Re: [PATCH 25/43] xfs: implement buffered writes to zoned RT devices

"Darrick J. Wong" <djwong@xxxxxxxxxx> · Thu, 13 Feb 2025 15:05:58 -0800

On Thu, Feb 13, 2025 at 06:39:43AM +0100, Christoph Hellwig wrote:
> On Tue, Feb 11, 2025 at 04:54:05PM -0800, Darrick J. Wong wrote:
> > Why do we reserve space *before* taking the iolock?  The non-zoned write
> > path reserves space through the transaction while holding the iolock.
> > Regular write attempts will drop the iolock on ENOSPC to push the
> > garbage collectors; why is this any different?
> > 
> > Is it because of the way the garbage collector works backwards from the
> > rmap to figure out what space to move?  And since the gc starts with a
> > zone and only then takes IOLOCKs, so must we?
> 
> Sorta.  GC stats based on a zone/rtgroup and then moves data elewhere.
> It only takes the iolock in the I/O completion path thanks the
> opportunistic write trick that only commit the write if the previous
> location hasn't changed.  If we now have the same inode waiting for
> space with the iolock held we very clearly deadlock there.
> generic/747 was written to test this.
> 
> > > (aka i_rwsem) already held, so a hacky deviation from the above
> > > scheme is needed.  In this case the space reservations is called with
> > > the iolock held, but is required not to block and can dip into the
> > > reserved block pool.  This can lead to -ENOSPC when truncating a
> > > file, which is unfortunate.  But fixing the calling conventions in
> > > the VFS is probably much easier with code requiring it already in
> > > mainline.
> > 
> > It /would/ be a lot more flexible if the rest of the filesystem could
> > provide its own locking like we do for read/write paths.
> 
> I've look into fixing this in the VFS.  Not entirely trivial but I'll
> hopefully get to it in the next few merge windows.  The big problem
> is that currently truncate as a data operation is overlayed onto
> ->setattr which also does tons of other things, so that will have to
> be sorted first.

<nod> That's going to be a long treewide change, I suspect.
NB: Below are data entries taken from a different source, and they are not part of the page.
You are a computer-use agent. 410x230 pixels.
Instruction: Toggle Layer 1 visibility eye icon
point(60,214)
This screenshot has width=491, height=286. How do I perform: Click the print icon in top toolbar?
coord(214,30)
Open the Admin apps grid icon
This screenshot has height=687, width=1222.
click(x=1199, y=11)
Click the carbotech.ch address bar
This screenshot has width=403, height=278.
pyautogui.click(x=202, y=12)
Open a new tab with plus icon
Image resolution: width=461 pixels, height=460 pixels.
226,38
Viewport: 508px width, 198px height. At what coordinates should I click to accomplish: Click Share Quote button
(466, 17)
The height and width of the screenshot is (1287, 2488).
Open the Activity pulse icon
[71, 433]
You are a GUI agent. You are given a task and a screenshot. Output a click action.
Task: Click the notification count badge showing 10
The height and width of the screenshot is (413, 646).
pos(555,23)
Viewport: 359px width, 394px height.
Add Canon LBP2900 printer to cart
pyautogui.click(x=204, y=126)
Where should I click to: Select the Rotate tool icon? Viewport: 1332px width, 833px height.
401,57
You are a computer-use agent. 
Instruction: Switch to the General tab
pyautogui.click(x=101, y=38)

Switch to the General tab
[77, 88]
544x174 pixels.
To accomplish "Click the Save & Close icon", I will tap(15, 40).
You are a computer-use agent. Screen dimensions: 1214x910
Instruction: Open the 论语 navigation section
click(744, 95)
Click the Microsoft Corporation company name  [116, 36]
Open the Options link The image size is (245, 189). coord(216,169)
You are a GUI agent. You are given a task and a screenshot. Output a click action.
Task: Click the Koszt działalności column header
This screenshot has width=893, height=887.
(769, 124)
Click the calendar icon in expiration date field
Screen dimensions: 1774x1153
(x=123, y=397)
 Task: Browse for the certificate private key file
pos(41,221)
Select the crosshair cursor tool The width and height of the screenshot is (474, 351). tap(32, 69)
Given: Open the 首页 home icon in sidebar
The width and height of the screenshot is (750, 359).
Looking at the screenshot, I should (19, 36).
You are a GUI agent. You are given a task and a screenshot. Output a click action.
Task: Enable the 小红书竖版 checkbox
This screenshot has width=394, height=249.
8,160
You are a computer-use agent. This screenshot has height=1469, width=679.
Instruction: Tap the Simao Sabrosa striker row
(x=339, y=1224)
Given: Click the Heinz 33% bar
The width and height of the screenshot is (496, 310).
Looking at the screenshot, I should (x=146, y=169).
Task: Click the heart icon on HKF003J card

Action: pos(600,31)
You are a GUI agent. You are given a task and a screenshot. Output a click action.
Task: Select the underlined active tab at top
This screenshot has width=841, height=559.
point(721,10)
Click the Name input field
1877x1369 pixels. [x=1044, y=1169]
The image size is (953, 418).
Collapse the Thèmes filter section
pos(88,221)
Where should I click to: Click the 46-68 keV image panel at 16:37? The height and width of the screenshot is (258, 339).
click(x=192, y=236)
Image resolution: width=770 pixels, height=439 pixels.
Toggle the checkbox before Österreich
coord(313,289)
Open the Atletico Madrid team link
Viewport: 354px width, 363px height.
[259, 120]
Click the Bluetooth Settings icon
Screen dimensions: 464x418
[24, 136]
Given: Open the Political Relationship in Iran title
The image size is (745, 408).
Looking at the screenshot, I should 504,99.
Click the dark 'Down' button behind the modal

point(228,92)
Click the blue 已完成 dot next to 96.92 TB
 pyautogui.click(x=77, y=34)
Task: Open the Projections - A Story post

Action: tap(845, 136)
> > >  	struct xfs_writepage_ctx wpc = { };
> > > +	int			error;
> > >  
> > > -	xfs_iflags_clear(XFS_I(mapping->host), XFS_ITRUNCATED);
> > > +	xfs_iflags_clear(ip, XFS_ITRUNCATED);
> > > +	if (xfs_is_zoned_inode(ip)) {
> > > +		struct xfs_zoned_writepage_ctx xc = { };
> > 
> > I wonder if we could reduce stack usage here by declaring an onstack
> > union of the two writepage_ctx objects?
> 
> I'll check if the compiler doesn't already do the right thing, but
> if not just using and if / else should do the work in a cleaner way.
> 
> > > +	/*
> > > +	 * For zoned file systems, zeroing the first and last block of a hole
> > > +	 * punch requires allocating a new block to rewrite the remaining data
> > > +	 * and new zeroes out of place.  Get a reservations for those before
> > > +	 * taking the iolock.  Dip into the reserved pool because we are
> > > +	 * expected to be able to punch a hole even on a completely full
> > > +	 * file system.
> > > +	 */
> > > +	if (xfs_is_zoned_inode(ip) &&
> > > +	    (mode & (FALLOC_FL_PUNCH_HOLE | FALLOC_FL_ZERO_RANGE |
> > > +		     FALLOC_FL_COLLAPSE_RANGE))) {
> > 
> > Are we expected to be able to zero-range/collapse-range even on a
> > completely full filesystem as well?
> 
> I think there's a few xfstests that do at least.
> 
> > > +	 *  3) another thread does direct I/O on the range that the write fault
> > > +	 *     happened on, which causes writeback of the dirty data.
> > > +	 *  4) this then set the stale flag, which cuts the current iomap
> > > +	 *     iteration short, causing the new call to ->iomap_begin that gets
> > > +	 *     us here again, but now without a sufficient reservation.
> > > +	 *
> > > +	 * This is a very unusual I/O pattern, and nothing but generic/095 is
> > > +	 * known to hit it. There's not really much we can do here, so turn this
> > > +	 * into a short write.
> > 
> > So... buffered write racing with a directio write /and/ a write fault
> > all collide?  Heh.
> 
> Yeah, funky xfstests :)  Note that we might be able to fix this by
> only adding a delalloc reservation at the same time as dirtying the
> folios.  In the current code that would be very nasy, but with the
> infrastructure for the folio based bufferd write locking discussed
> a while i might be more feasible.

Hmm, let me think about that.

> > > +	 * Normally xfs_zoned_space_reserve is supposed to be called outside the
> > > +	 * IOLOCK.  For truncate we can't do that since ->setattr is called with
> > > +	 * it already held by the VFS.  So for now chicken out and try to
> > > +	 * allocate space under it.
> > > +	 *
> > > +	 * To avoid deadlocks this means we can't block waiting for space, which
> > > +	 * can lead to spurious -ENOSPC if there are no directly available
> > > +	 * blocks.  We mitigate this a bit by allowing zeroing to dip into the
> > > +	 * reserved pool, but eventually the VFS calling convention needs to
> > > +	 * change.
> > 
> > I wonder, why isn't this a problem for COWing a shared EOF block when we
> > increase the file size slightly?
> 
> The problem being that we need a space allocation for a write?  Well,
> we'll need a space allocation for every write in an out of tree write
> file system.  But -ENOSPC (or SIGBUS for the lovers of shared mmap
> based I/O :)) on writes is very much expected.  On truncate a lot less
> so.  In fact not dipping into the reserved pool here for example breaks
> rocksdb workloads.

It occurs to me that regular truncate-down on a shared block can also
return ENOSPC if the filesystem is completely out of space.  Though I
guess in that case, at least df will say that nearly zero space is
available, whereas for zoned storage we might have plenty of free space
that simply isn't available right now... right?

--D